In the starboard wing of the bridge, hooded in a windbreaker suit like the rest of the crew, Tom saw his skipper, Commander Ritchie, working over a chart. The quartermaster smiled. He knew that square by heart; he had zigzagged across it in every possible manner.
They had worn out a dozen charts, plotting their course over that thirty mile square southwest of Ireland. Knowles leaned over a little, looked past the captain’s shoulder. A new chart, fresh and clean, with a single broken pencil line starting across it from the northeast corner. Ritchie noticed his glance, grinned at him.

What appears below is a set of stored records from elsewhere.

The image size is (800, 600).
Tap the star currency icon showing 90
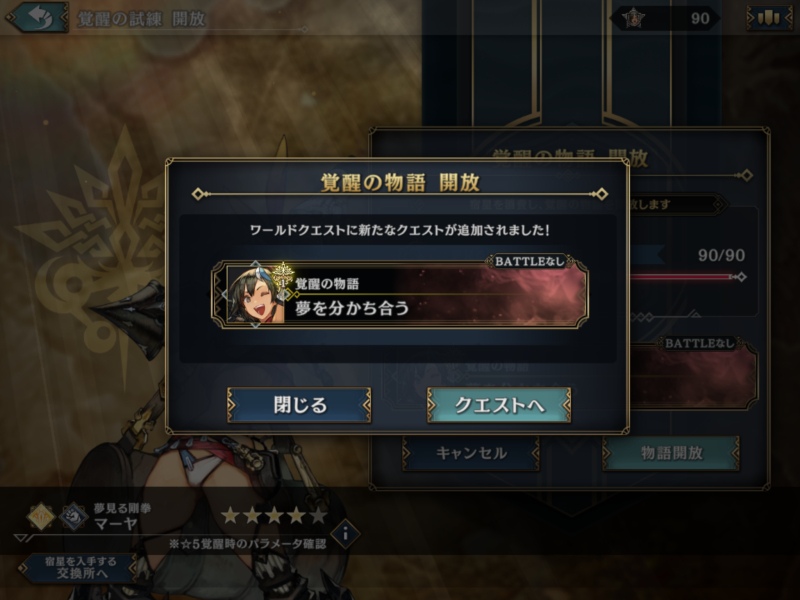tap(634, 18)
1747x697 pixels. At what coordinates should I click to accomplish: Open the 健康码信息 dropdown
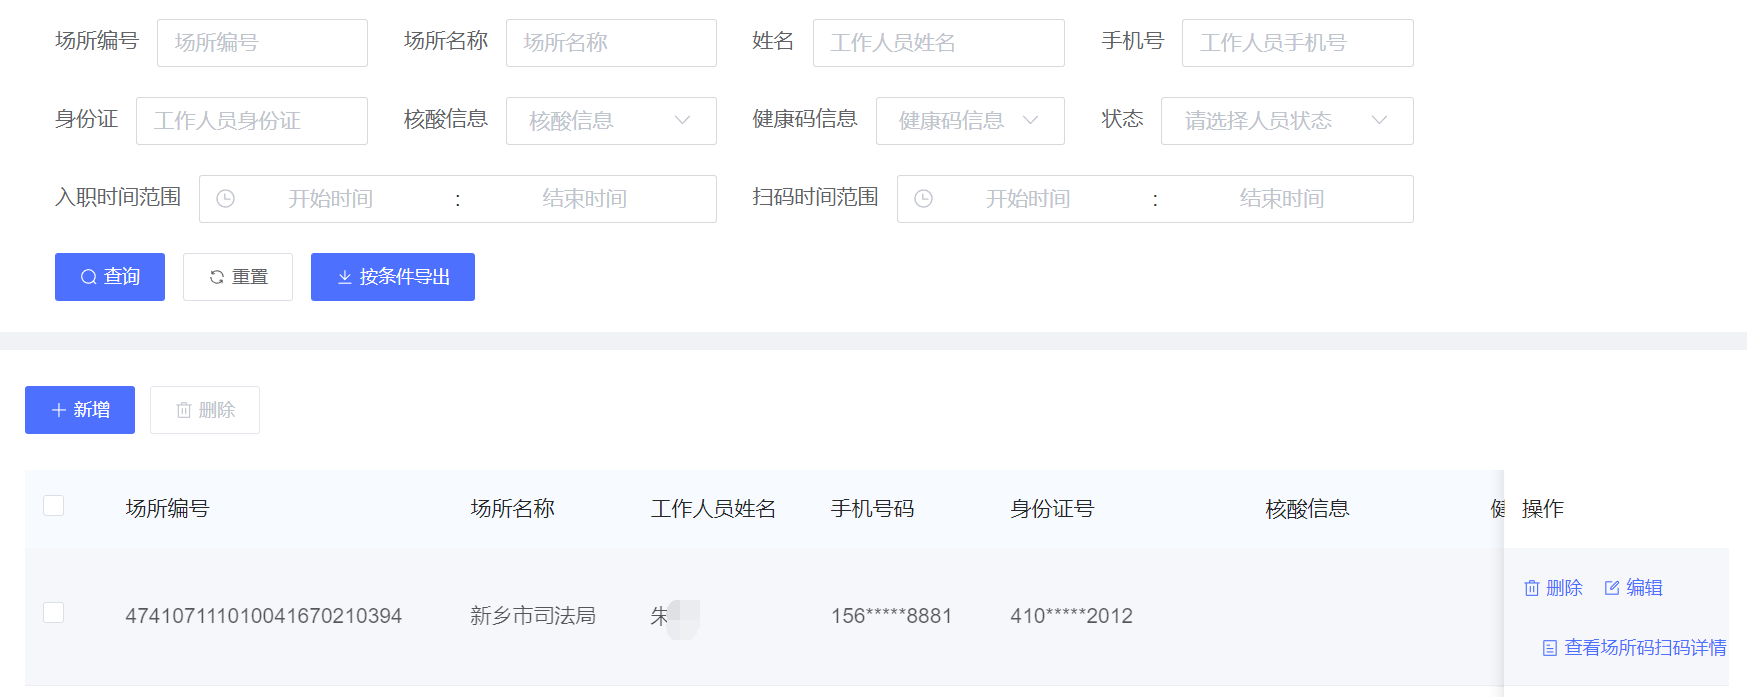pyautogui.click(x=969, y=121)
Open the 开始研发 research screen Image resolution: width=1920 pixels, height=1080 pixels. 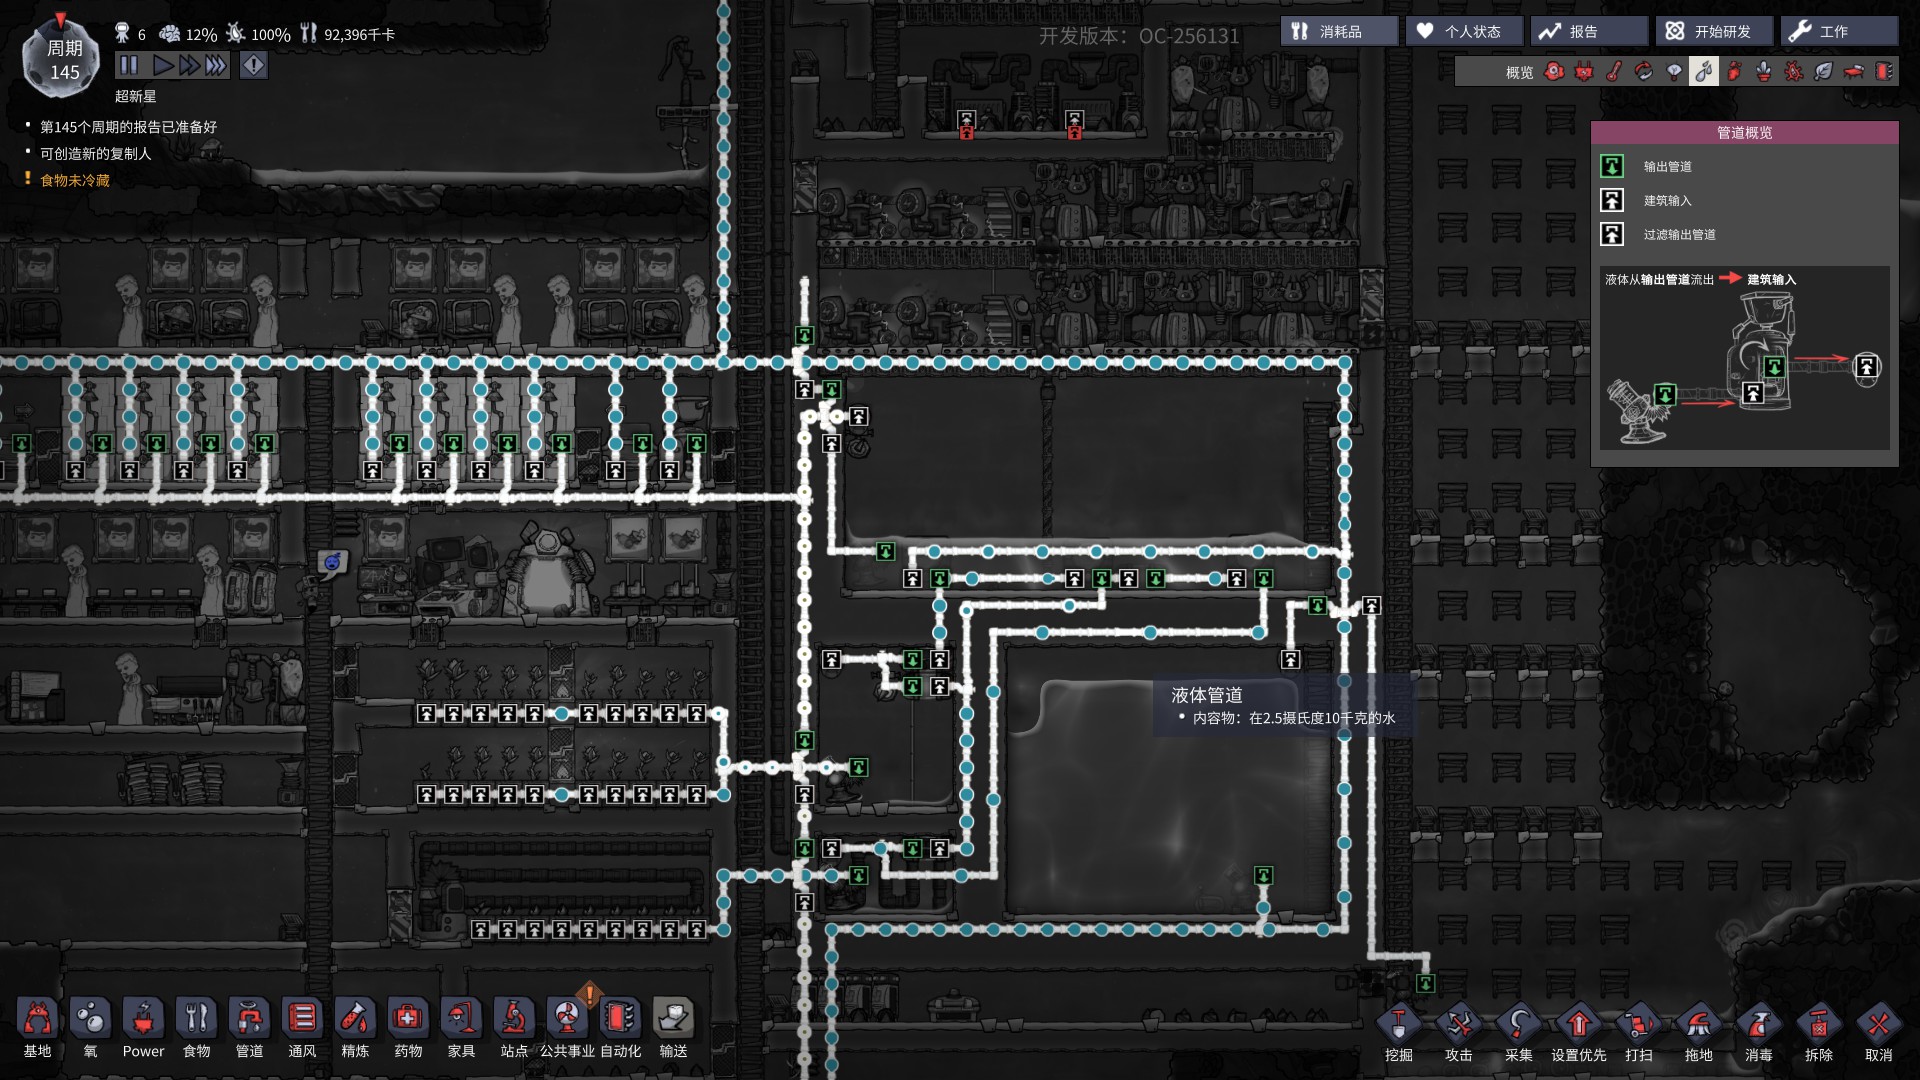(1714, 32)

“Good-looking chart, now, isn’t it, Knowles? By the time we’ve done our five day patrol out here, it’ll look like a crazy quilt.” He finished laying out the leg of the zigzag, and closed his parallel rulers. Raising his binoculars, he looked across the waves ahead, then moved over to the wheel.
“Say, Knowles, I heard from the Shore Patrol that my crew had licked half the bobbies in Cork yesterday. Come to check up, all I can find is that your friend Mullaney’s been in a fight. What sort of a Samson is he anyway?”
“Mullaney was my holder-on when I was riveting at Fore River, captain. He can just about drive a rivet through a steel plate with his fist. Those cops were crazy to mix it with him; these iron workers are tougher’n hell. You need a sledge hammer to nuke an impression on ’em.”